The select takes about 300ms to return 50k entries, and then my deletes are just lightning fast.
20 batches of 100 rows take a few ms.
Definitely a MASSIVE improvement over what I had before (a delete of 1k took multiple seconds).

So… definitely thanks!
I’ll improve my indices to maybe make the select faster, although at that point the issue is mostly fixed.
The as of system time also helps immensely, it’s really neat to simply stop caring about inserts while reading.

Really happy about this!
I’ll tune my batch sizes and all but that’s an improvement of more than x100 where I was looking for maybe x10 to keep up with the GC.

Icing on the cake, I don’t have to do the sharded setup with truncate table.

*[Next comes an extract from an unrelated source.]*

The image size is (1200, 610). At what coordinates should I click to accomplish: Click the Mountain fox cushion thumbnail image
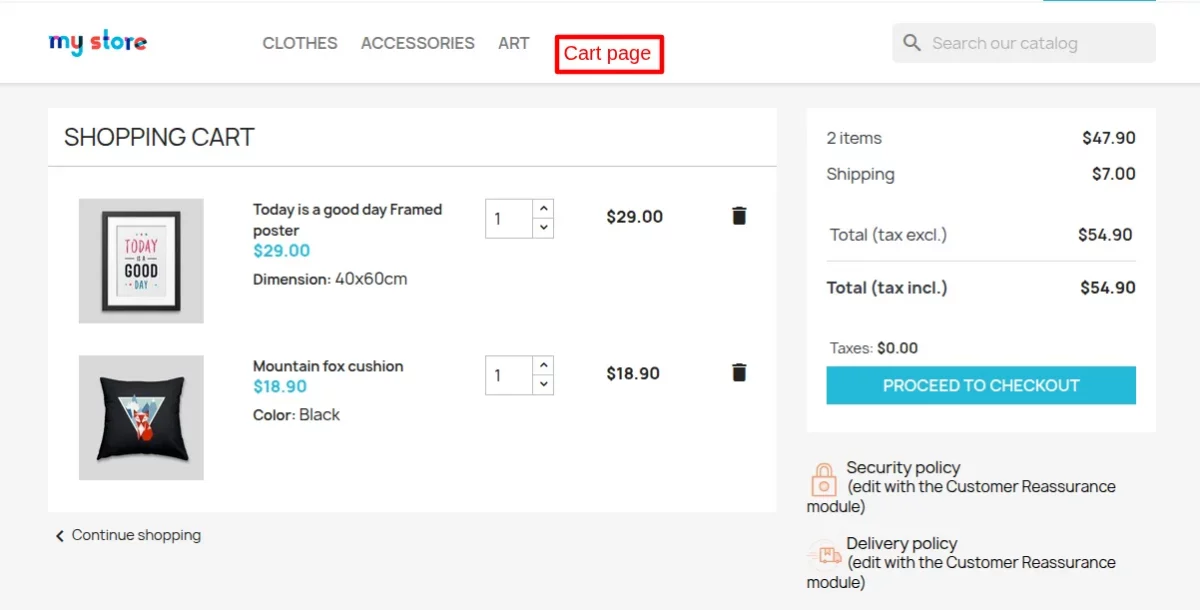[140, 417]
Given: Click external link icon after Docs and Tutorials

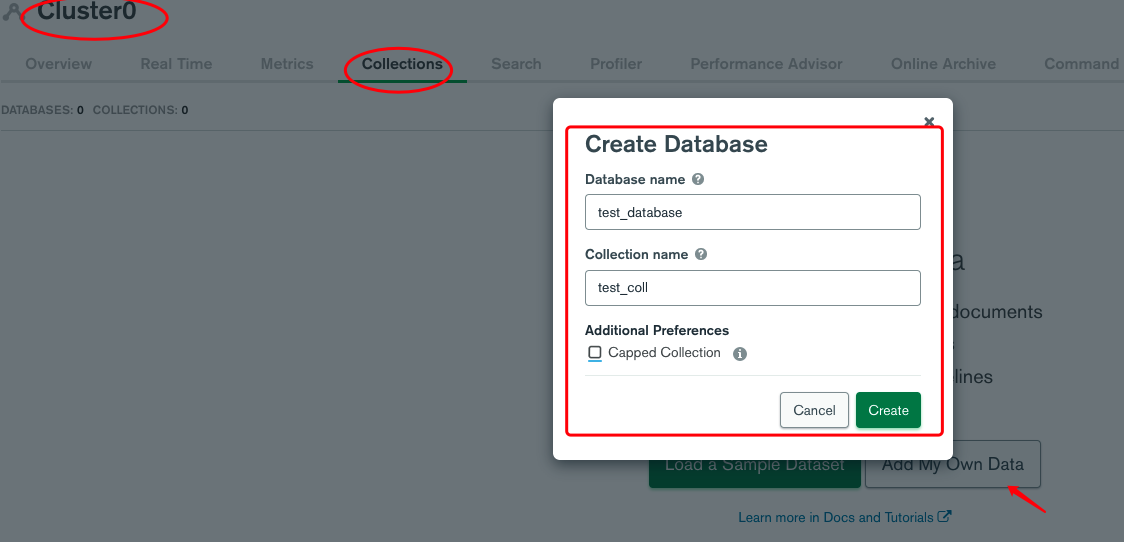Looking at the screenshot, I should [x=945, y=517].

Just another performance question:
smaller batches seem much much more performing than larger. Is this due to the fact that smaller batches modify a single shard rather than multiple and so can be executed simply by the lease holder?
If so, does it apply to other types of queries?

1 Like

You can use the SQL tracing facility to determine how many ranges/shards are touched by a single delete. You can also use it to investigate the difference between different sizes of deletes. What you say is a likely explanation but only a trace would tell for sure.

CockroachDB tries very hard to parallelize the work on multiple ranges for SELECT and other bulk I/O operations. SQL mutations like DELETE etc are not yet as much as optimized, which is why you found them more sensitive to fine-grained tuning.

So yes there are general concepts that apply similarly, but not necessarily this one (however, without knowing exactly what has the most influence in your case, it is hard to say for sure. Again, traces would help.)

That’s great to hear! Let us know if you need any further assistance.